- Task objective -
In the SIGPWR post, how many numbers does each thread add up?

- Text extract -
— Begin —

SIGPWR

Its been quite a long time since i came out here. Yeah i've been busy with some other work and couldn't really focus on posting anything here.

But i am here aren't I and yeah ive got something new.

Its about linux system calls and signal handling. This simple piece of code was originally a part of a assignment that i was supposed to do.

Basically what it does it prompts the user to create a file by entering a filename at the beginning. And then the the program goes about finding the sum of 1 to 1000. Yes this doesn't take up much time but ive slowed it down using the sleep command. And this program will ensure that whenever the program receives a SIGPWR interrupt the program will write the the proceeds of the summation to the above created file.

To make stuff more interesting here the summation is handled by 10 threads running simultaneously. Each thread sums up 100 mumbers and finally those subtotals are added up to form the final answer.

Interesting enough?

here's the code for the magic.

— End —

- Dataset excerpts -
— Begin —

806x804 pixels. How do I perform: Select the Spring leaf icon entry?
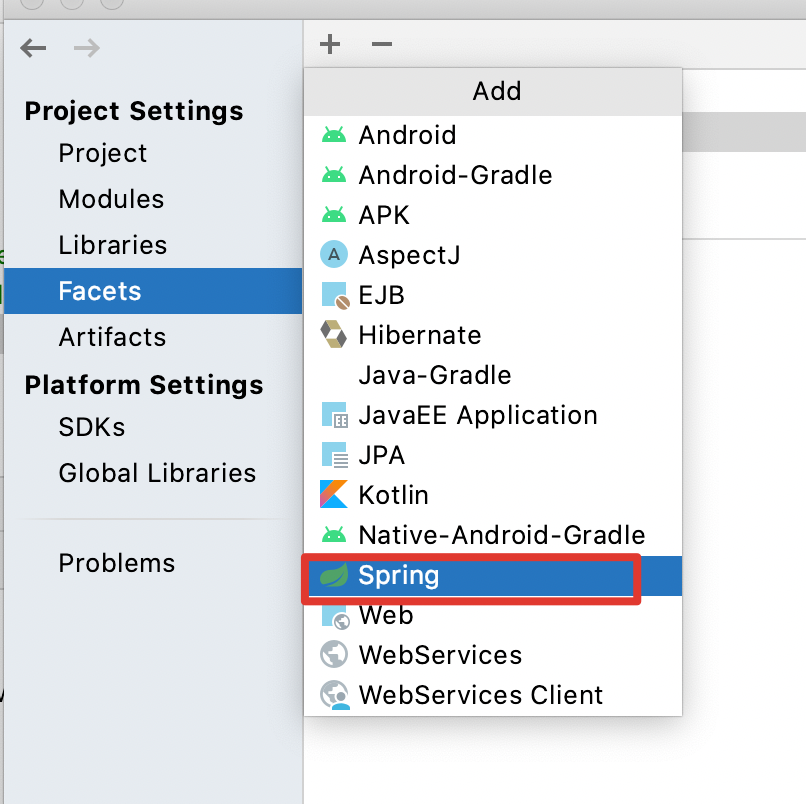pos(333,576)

— End —
— Begin —

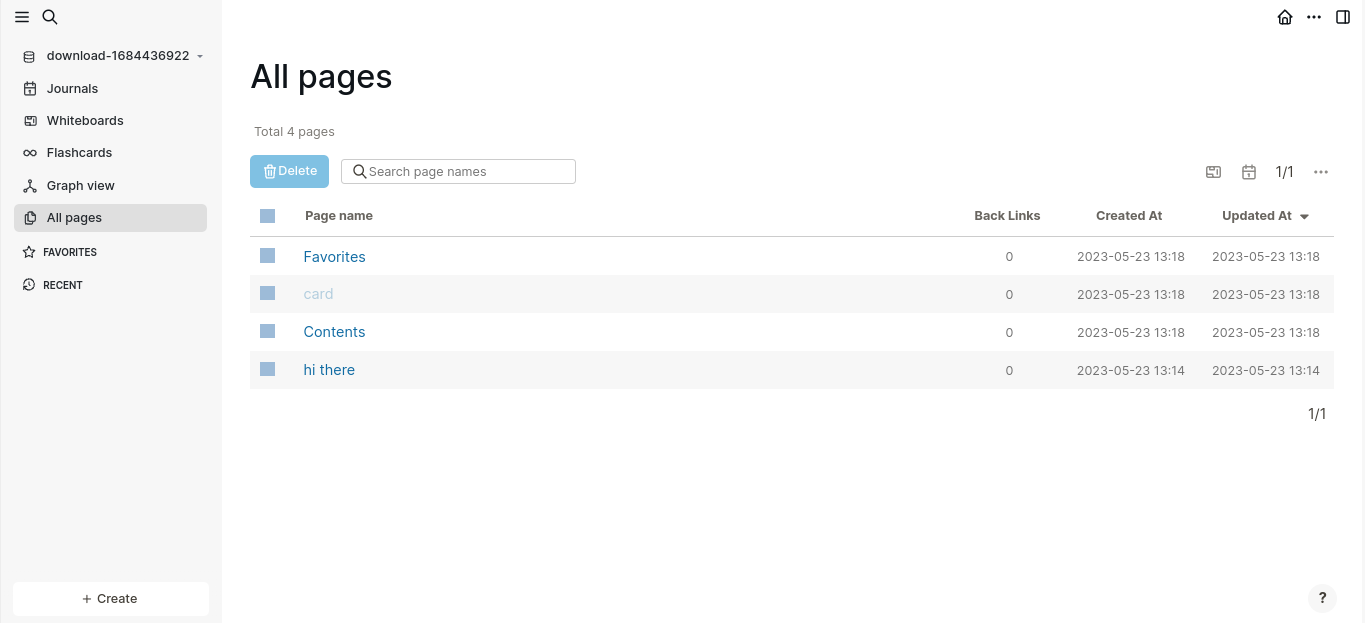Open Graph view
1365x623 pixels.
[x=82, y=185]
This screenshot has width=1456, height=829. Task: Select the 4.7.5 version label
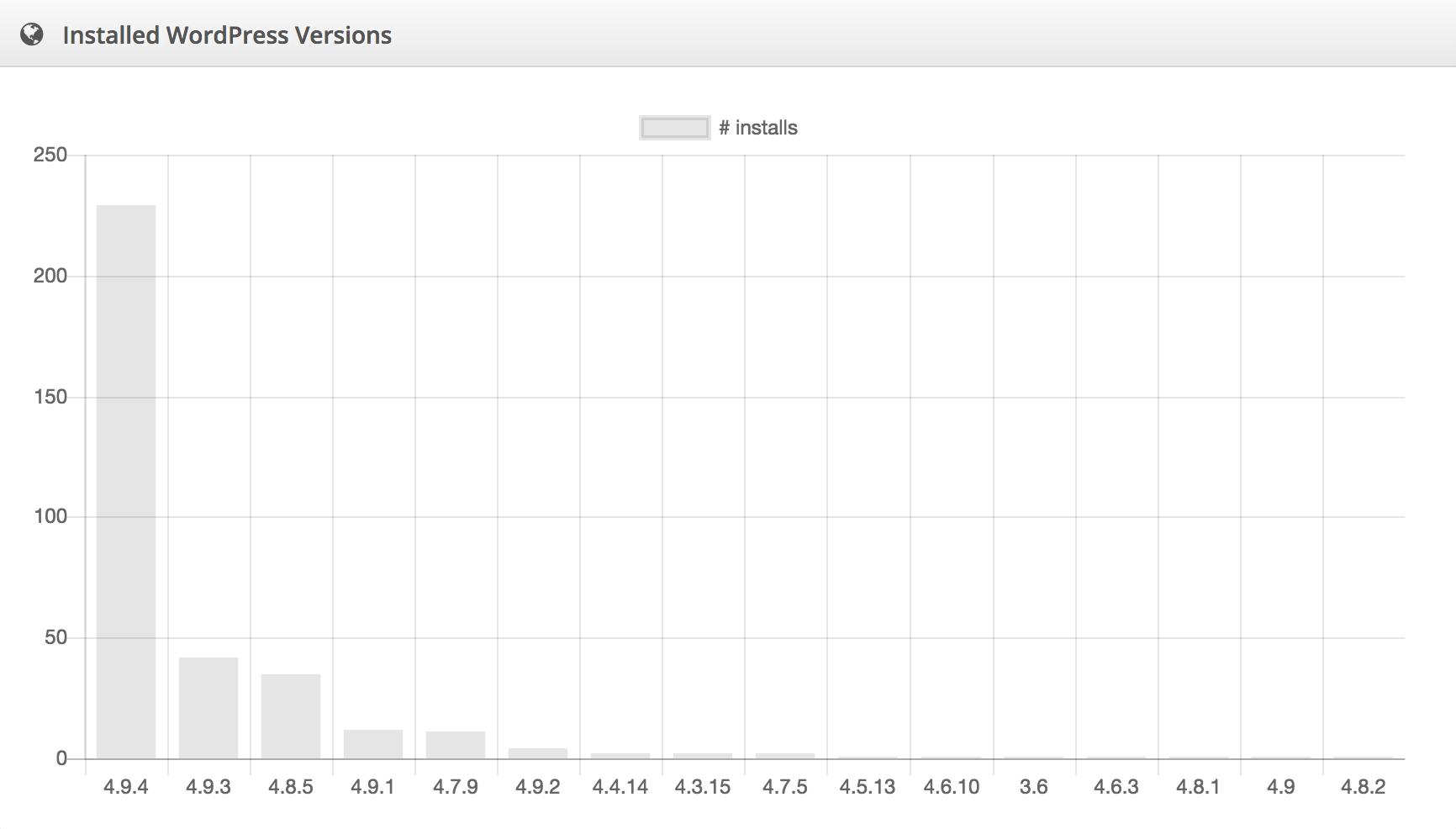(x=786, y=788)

— End —

- The completed task -
Each thread sums 100 numbers.